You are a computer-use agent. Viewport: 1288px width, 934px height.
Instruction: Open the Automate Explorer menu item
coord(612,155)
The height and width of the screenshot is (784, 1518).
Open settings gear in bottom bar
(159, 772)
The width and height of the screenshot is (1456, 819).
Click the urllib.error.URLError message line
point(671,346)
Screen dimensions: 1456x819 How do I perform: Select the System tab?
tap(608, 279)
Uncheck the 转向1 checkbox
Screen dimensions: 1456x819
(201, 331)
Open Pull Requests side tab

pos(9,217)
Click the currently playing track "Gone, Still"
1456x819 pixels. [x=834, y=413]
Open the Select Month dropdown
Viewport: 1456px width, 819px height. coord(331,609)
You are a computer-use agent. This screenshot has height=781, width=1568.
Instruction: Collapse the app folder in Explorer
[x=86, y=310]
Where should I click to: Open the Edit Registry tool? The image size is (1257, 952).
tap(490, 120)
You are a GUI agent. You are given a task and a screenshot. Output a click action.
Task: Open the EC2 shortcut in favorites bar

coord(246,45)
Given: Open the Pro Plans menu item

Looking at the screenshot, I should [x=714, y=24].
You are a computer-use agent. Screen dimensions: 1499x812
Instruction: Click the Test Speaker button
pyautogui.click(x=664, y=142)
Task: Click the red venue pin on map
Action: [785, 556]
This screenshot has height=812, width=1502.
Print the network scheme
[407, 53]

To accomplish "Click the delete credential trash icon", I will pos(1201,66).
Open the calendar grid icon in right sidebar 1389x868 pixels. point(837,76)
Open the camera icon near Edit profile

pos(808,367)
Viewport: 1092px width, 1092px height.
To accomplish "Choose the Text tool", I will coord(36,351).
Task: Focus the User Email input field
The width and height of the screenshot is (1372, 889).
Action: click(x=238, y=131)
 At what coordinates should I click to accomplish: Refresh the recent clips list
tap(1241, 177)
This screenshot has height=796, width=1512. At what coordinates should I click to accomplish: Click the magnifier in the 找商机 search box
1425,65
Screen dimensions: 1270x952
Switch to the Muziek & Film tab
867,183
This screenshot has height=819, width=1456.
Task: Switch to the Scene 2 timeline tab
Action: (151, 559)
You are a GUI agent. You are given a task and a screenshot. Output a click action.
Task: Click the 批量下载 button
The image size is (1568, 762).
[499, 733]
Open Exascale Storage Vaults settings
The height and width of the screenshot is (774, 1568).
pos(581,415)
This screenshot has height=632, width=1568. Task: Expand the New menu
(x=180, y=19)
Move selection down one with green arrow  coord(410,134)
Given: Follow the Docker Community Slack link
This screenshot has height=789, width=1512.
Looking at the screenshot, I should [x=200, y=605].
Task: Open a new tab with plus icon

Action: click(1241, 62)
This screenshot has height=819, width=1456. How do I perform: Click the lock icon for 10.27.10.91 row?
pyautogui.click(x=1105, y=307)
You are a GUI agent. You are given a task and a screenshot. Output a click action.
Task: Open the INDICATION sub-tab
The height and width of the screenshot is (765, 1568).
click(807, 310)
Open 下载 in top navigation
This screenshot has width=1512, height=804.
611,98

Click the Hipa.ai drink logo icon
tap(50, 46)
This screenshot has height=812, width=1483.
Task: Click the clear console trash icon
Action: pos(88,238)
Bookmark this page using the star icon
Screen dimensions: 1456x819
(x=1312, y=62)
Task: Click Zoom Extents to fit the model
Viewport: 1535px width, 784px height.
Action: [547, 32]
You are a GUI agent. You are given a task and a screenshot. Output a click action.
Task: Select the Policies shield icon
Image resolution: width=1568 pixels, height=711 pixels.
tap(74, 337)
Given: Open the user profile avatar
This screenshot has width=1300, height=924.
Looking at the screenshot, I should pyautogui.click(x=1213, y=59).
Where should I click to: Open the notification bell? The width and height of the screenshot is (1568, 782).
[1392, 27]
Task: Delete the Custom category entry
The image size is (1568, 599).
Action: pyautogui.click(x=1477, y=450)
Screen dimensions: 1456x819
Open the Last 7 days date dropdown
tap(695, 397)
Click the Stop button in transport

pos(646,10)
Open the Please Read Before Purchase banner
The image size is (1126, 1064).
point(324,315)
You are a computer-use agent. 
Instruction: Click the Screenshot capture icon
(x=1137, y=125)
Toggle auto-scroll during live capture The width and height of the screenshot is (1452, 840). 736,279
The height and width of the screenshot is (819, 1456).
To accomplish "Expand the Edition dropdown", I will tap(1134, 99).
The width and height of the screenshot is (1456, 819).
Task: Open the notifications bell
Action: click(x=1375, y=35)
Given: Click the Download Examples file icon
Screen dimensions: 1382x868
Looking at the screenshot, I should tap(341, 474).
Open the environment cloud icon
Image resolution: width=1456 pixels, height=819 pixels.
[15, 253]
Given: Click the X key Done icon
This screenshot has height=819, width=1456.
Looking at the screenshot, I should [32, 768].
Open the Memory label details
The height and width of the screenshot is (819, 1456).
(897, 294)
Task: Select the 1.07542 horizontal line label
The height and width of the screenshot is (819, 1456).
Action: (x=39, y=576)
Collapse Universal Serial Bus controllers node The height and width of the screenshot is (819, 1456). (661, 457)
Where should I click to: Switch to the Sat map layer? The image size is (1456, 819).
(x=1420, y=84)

Problem - Print out the whole of the material above exactly as it stands.

Reply -
You are a computer-use agent. Viewport: 1288px width, 934px height.
Instruction: Open the Automate Explorer menu item
coord(612,155)
The height and width of the screenshot is (784, 1518).
Open settings gear in bottom bar
(159, 772)
The width and height of the screenshot is (1456, 819).
Click the urllib.error.URLError message line
point(671,346)
Screen dimensions: 1456x819 How do I perform: Select the System tab?
tap(608, 279)
Uncheck the 转向1 checkbox
Screen dimensions: 1456x819
(201, 331)
Open Pull Requests side tab

pos(9,217)
Click the currently playing track "Gone, Still"
1456x819 pixels. [x=834, y=413]
Open the Select Month dropdown
Viewport: 1456px width, 819px height. coord(331,609)
You are a computer-use agent. This screenshot has height=781, width=1568.
Instruction: Collapse the app folder in Explorer
[x=86, y=310]
Where should I click to: Open the Edit Registry tool? The image size is (1257, 952).
tap(490, 120)
You are a GUI agent. You are given a task and a screenshot. Output a click action.
Task: Open the EC2 shortcut in favorites bar

coord(246,45)
Given: Open the Pro Plans menu item

Looking at the screenshot, I should [x=714, y=24].
You are a computer-use agent. Screen dimensions: 1499x812
Instruction: Click the Test Speaker button
pyautogui.click(x=664, y=142)
Task: Click the red venue pin on map
Action: [785, 556]
This screenshot has height=812, width=1502.
Print the network scheme
[407, 53]

To accomplish "Click the delete credential trash icon", I will pos(1201,66).
Open the calendar grid icon in right sidebar 1389x868 pixels. point(837,76)
Open the camera icon near Edit profile

pos(808,367)
Viewport: 1092px width, 1092px height.
To accomplish "Choose the Text tool", I will coord(36,351).
Task: Focus the User Email input field
The width and height of the screenshot is (1372, 889).
Action: click(x=238, y=131)
 At what coordinates should I click to accomplish: Refresh the recent clips list
tap(1241, 177)
This screenshot has height=796, width=1512. At what coordinates should I click to accomplish: Click the magnifier in the 找商机 search box
1425,65
Screen dimensions: 1270x952
Switch to the Muziek & Film tab
867,183
This screenshot has height=819, width=1456.
Task: Switch to the Scene 2 timeline tab
Action: (151, 559)
You are a GUI agent. You are given a task and a screenshot. Output a click action.
Task: Click the 批量下载 button
The image size is (1568, 762).
[499, 733]
Open Exascale Storage Vaults settings
The height and width of the screenshot is (774, 1568).
pos(581,415)
This screenshot has height=632, width=1568. Task: Expand the New menu
(x=180, y=19)
Move selection down one with green arrow  coord(410,134)
Given: Follow the Docker Community Slack link
This screenshot has height=789, width=1512.
Looking at the screenshot, I should [x=200, y=605].
Task: Open a new tab with plus icon

Action: click(1241, 62)
This screenshot has height=819, width=1456. How do I perform: Click the lock icon for 10.27.10.91 row?
pyautogui.click(x=1105, y=307)
You are a GUI agent. You are given a task and a screenshot. Output a click action.
Task: Open the INDICATION sub-tab
The height and width of the screenshot is (765, 1568).
click(807, 310)
Open 下载 in top navigation
This screenshot has width=1512, height=804.
611,98

Click the Hipa.ai drink logo icon
tap(50, 46)
This screenshot has height=812, width=1483.
Task: Click the clear console trash icon
Action: pos(88,238)
Bookmark this page using the star icon
Screen dimensions: 1456x819
(x=1312, y=62)
Task: Click Zoom Extents to fit the model
Viewport: 1535px width, 784px height.
Action: [547, 32]
You are a GUI agent. You are given a task and a screenshot. Output a click action.
Task: Select the Policies shield icon
Image resolution: width=1568 pixels, height=711 pixels.
tap(74, 337)
Given: Open the user profile avatar
This screenshot has width=1300, height=924.
Looking at the screenshot, I should pyautogui.click(x=1213, y=59).
Where should I click to: Open the notification bell? The width and height of the screenshot is (1568, 782).
[1392, 27]
Task: Delete the Custom category entry
The image size is (1568, 599).
Action: pyautogui.click(x=1477, y=450)
Screen dimensions: 1456x819
Open the Last 7 days date dropdown
tap(695, 397)
Click the Stop button in transport

pos(646,10)
Open the Please Read Before Purchase banner
The image size is (1126, 1064).
point(324,315)
You are a computer-use agent. 
Instruction: Click the Screenshot capture icon
(x=1137, y=125)
Toggle auto-scroll during live capture The width and height of the screenshot is (1452, 840). 736,279
The height and width of the screenshot is (819, 1456).
To accomplish "Expand the Edition dropdown", I will tap(1134, 99).
The width and height of the screenshot is (1456, 819).
Task: Open the notifications bell
Action: click(x=1375, y=35)
Given: Click the Download Examples file icon
Screen dimensions: 1382x868
Looking at the screenshot, I should tap(341, 474).
Open the environment cloud icon
Image resolution: width=1456 pixels, height=819 pixels.
[15, 253]
Given: Click the X key Done icon
This screenshot has height=819, width=1456.
Looking at the screenshot, I should [32, 768].
Open the Memory label details
The height and width of the screenshot is (819, 1456).
(897, 294)
Task: Select the 1.07542 horizontal line label
The height and width of the screenshot is (819, 1456).
Action: (x=39, y=576)
Collapse Universal Serial Bus controllers node The height and width of the screenshot is (819, 1456). (661, 457)
Where should I click to: Switch to the Sat map layer? The image size is (1456, 819).
(x=1420, y=84)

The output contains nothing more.